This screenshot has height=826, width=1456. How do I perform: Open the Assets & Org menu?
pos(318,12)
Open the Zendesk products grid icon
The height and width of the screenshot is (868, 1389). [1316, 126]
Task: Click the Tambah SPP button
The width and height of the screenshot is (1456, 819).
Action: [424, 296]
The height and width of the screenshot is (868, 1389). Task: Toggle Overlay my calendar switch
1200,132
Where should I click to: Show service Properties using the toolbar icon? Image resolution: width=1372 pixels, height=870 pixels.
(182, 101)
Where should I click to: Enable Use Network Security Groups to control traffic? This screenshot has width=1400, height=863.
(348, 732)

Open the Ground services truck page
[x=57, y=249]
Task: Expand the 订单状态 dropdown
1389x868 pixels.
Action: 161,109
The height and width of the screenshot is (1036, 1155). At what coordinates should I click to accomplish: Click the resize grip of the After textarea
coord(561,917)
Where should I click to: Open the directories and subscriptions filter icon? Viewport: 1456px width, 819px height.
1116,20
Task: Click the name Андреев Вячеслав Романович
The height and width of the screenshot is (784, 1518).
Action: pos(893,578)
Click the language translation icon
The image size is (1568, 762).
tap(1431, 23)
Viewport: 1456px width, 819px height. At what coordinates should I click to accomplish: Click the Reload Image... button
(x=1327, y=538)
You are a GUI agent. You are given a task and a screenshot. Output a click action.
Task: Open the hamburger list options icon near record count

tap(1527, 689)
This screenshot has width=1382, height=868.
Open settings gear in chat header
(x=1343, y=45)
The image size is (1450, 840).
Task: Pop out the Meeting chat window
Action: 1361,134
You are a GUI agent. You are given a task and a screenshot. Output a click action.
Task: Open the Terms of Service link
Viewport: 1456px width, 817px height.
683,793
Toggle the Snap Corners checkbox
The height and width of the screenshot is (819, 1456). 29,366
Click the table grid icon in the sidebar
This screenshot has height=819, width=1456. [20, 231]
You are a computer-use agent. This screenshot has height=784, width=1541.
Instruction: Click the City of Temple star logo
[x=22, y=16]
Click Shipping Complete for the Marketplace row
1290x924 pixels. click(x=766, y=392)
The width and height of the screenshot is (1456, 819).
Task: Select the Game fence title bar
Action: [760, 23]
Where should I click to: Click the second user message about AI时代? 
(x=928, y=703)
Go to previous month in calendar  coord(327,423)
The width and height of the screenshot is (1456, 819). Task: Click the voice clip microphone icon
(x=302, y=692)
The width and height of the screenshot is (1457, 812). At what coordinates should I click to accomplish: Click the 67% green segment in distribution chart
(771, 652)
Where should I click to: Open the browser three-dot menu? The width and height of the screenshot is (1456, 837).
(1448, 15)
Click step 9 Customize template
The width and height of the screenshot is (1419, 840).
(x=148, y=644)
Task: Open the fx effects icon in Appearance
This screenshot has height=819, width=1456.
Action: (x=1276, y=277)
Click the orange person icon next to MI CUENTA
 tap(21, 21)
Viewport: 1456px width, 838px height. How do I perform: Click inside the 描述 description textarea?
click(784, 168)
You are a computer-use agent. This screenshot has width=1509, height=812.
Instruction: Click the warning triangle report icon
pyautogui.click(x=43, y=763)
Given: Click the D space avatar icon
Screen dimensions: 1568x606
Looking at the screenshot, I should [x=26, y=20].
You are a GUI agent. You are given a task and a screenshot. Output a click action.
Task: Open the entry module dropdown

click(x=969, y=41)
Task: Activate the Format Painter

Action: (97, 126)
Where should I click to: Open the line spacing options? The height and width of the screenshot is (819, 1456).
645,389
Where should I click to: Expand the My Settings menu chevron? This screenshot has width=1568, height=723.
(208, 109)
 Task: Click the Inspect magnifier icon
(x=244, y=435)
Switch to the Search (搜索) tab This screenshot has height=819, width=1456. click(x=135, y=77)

──────────────────────────────

* [WHAT YOU NEED TO DO] Give the listing again exactly as it appears.

* [RESPONSE TO THE EXERCISE]
This screenshot has height=826, width=1456. How do I perform: Open the Assets & Org menu?
pos(318,12)
Open the Zendesk products grid icon
The height and width of the screenshot is (868, 1389). [1316, 126]
Task: Click the Tambah SPP button
The width and height of the screenshot is (1456, 819).
Action: [424, 296]
The height and width of the screenshot is (868, 1389). Task: Toggle Overlay my calendar switch
1200,132
Where should I click to: Show service Properties using the toolbar icon? Image resolution: width=1372 pixels, height=870 pixels.
(182, 101)
Where should I click to: Enable Use Network Security Groups to control traffic? This screenshot has width=1400, height=863.
(348, 732)

Open the Ground services truck page
[x=57, y=249]
Task: Expand the 订单状态 dropdown
1389x868 pixels.
Action: 161,109
The height and width of the screenshot is (1036, 1155). At what coordinates should I click to accomplish: Click the resize grip of the After textarea
coord(561,917)
Where should I click to: Open the directories and subscriptions filter icon? Viewport: 1456px width, 819px height.
1116,20
Task: Click the name Андреев Вячеслав Романович
The height and width of the screenshot is (784, 1518).
Action: pos(893,578)
Click the language translation icon
The image size is (1568, 762).
tap(1431, 23)
Viewport: 1456px width, 819px height. At what coordinates should I click to accomplish: Click the Reload Image... button
(x=1327, y=538)
You are a GUI agent. You are given a task and a screenshot. Output a click action.
Task: Open the hamburger list options icon near record count

tap(1527, 689)
This screenshot has width=1382, height=868.
Open settings gear in chat header
(x=1343, y=45)
The image size is (1450, 840).
Task: Pop out the Meeting chat window
Action: 1361,134
You are a GUI agent. You are given a task and a screenshot. Output a click action.
Task: Open the Terms of Service link
Viewport: 1456px width, 817px height.
683,793
Toggle the Snap Corners checkbox
The height and width of the screenshot is (819, 1456). 29,366
Click the table grid icon in the sidebar
This screenshot has height=819, width=1456. [20, 231]
You are a computer-use agent. This screenshot has height=784, width=1541.
Instruction: Click the City of Temple star logo
[x=22, y=16]
Click Shipping Complete for the Marketplace row
1290x924 pixels. click(x=766, y=392)
The width and height of the screenshot is (1456, 819).
Task: Select the Game fence title bar
Action: [760, 23]
Where should I click to: Click the second user message about AI时代? 
(x=928, y=703)
Go to previous month in calendar  coord(327,423)
The width and height of the screenshot is (1456, 819). Task: Click the voice clip microphone icon
(x=302, y=692)
The width and height of the screenshot is (1457, 812). At what coordinates should I click to accomplish: Click the 67% green segment in distribution chart
(771, 652)
Where should I click to: Open the browser three-dot menu? The width and height of the screenshot is (1456, 837).
(1448, 15)
Click step 9 Customize template
The width and height of the screenshot is (1419, 840).
(x=148, y=644)
Task: Open the fx effects icon in Appearance
This screenshot has height=819, width=1456.
Action: (x=1276, y=277)
Click the orange person icon next to MI CUENTA
 tap(21, 21)
Viewport: 1456px width, 838px height. How do I perform: Click inside the 描述 description textarea?
click(784, 168)
You are a computer-use agent. This screenshot has width=1509, height=812.
Instruction: Click the warning triangle report icon
pyautogui.click(x=43, y=763)
Given: Click the D space avatar icon
Screen dimensions: 1568x606
Looking at the screenshot, I should [x=26, y=20].
You are a GUI agent. You are given a task and a screenshot. Output a click action.
Task: Open the entry module dropdown

click(x=969, y=41)
Task: Activate the Format Painter

Action: (97, 126)
Where should I click to: Open the line spacing options? The height and width of the screenshot is (819, 1456).
645,389
Where should I click to: Expand the My Settings menu chevron? This screenshot has width=1568, height=723.
(208, 109)
 Task: Click the Inspect magnifier icon
(x=244, y=435)
Switch to the Search (搜索) tab This screenshot has height=819, width=1456. click(x=135, y=77)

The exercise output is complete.